Microsoft unveils Phi-3-mini, its smallest AI model yet: How it compares to bigger models

Subject: Science and tech

Sec: Awareness in IT & Computer

Context:

A few days after Meta unveiled its Llama 3 Large Language Model (LLM), Microsoft on Tuesday unveiled the latest version of its ‘lightweight’ AI model – the Phi-3-Mini.

More on news:

Microsoft has described the Phi-3 as a family of open AI models that are the most capable and cost-effective small language models (SLMs) available.

What is Phi-3-mini?

Phi-3-Mini is believed to be first among the three small models that Microsoft is planning to release.
It has reportedly outperformed models of the same size and the next size up across a variety of benchmarks, in areas like language, reasoning, coding, and maths.
Language models are the backbone of AI applications like ChatGPT, Claude, Gemini, etc.
These models are trained on existing data to solve common language problems such as text classification, answering questions, text generation, document summarisation, etc.

========

▶ [Questions to answer]:
1: Revise the passage on Phi-3-mini from the words "What is Phi-3-mini?" through the words "Claude, Gemini, etc.", replacing "benchmarks" with "tests".
2: State whether each statement agrees with the passage on Phi-3-mini. Answer yes or no, and quote the deciding words.
(a) Microsoft unveiled Phi-3-Mini a few days after Meta unveiled Llama 3.
(b) Phi-3-Mini is the last of the three small models Microsoft plans to release.
(c) Language models are trained on existing data.
The lines come from a separate source.

========

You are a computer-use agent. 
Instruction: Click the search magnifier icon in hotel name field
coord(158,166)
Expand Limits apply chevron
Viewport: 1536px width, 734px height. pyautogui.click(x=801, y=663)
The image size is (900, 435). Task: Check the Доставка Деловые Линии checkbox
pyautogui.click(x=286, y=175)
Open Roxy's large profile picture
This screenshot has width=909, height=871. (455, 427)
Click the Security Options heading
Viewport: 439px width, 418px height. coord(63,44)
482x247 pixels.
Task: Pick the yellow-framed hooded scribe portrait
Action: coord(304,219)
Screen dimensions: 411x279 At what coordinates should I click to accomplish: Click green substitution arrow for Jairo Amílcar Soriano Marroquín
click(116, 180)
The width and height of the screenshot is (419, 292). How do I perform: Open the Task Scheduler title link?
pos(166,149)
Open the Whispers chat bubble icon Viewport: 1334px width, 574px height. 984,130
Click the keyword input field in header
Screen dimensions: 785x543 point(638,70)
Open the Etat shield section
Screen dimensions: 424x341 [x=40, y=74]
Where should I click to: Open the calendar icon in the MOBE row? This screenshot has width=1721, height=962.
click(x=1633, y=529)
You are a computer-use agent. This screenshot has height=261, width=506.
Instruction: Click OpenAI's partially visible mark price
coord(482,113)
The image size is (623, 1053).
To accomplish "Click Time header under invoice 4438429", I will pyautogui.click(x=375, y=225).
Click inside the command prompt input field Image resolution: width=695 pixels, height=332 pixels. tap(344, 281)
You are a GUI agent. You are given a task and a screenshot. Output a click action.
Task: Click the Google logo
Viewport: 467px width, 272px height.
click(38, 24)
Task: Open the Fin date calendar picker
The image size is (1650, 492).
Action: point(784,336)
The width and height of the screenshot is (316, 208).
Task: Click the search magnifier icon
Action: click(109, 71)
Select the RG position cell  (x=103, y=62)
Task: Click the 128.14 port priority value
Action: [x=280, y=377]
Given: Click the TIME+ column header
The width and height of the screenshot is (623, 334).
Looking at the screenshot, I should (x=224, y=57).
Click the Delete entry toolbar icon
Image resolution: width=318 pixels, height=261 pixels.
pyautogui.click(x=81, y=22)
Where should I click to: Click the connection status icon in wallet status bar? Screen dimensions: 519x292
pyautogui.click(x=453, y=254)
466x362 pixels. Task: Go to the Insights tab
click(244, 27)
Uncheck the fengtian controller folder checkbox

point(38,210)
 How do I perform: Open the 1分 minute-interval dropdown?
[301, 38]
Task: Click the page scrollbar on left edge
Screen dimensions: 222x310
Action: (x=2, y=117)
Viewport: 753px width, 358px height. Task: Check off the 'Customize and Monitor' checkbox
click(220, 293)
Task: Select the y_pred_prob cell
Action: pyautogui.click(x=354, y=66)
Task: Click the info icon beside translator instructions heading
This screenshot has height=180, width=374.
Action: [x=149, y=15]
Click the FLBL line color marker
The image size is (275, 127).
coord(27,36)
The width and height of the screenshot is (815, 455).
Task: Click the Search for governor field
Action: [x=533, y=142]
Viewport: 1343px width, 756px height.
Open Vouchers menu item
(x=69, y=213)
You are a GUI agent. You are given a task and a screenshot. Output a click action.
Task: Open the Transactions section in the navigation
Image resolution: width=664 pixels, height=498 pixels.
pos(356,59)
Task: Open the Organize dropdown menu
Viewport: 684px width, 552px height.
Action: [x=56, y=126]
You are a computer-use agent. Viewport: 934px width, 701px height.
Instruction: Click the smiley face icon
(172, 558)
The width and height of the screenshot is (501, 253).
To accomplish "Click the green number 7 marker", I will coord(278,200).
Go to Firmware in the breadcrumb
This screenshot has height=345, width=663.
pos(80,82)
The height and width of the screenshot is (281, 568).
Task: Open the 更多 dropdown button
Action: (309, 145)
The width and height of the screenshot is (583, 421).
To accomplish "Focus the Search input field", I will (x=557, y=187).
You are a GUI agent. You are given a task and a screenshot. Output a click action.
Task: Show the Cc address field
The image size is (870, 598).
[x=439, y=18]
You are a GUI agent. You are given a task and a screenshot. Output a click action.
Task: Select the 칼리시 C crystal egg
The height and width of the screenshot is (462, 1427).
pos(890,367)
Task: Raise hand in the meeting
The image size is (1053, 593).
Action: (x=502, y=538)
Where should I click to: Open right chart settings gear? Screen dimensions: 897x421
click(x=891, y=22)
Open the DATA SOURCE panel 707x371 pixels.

========

▶ [Response list]:
1:
What is Phi-3-mini?

Phi-3-Mini is believed to be first among the three small models that Microsoft is planning to release.
It has reportedly outperformed models of the same size and the next size up across a variety of tests, in areas like language, reasoning, coding, and maths.
Language models are the backbone of AI applications like ChatGPT, Claude, Gemini, etc.

2:
(a) Yes: "A few days after Meta unveiled its Llama 3 Large Language Model (LLM), Microsoft on Tuesday unveiled the latest version of its ‘lightweight’ AI model – the Phi-3-Mini."
(b) No: "Phi-3-Mini is believed to be first among the three small models that Microsoft is planning to release."
(c) Yes: "These models are trained on existing data to solve common language problems"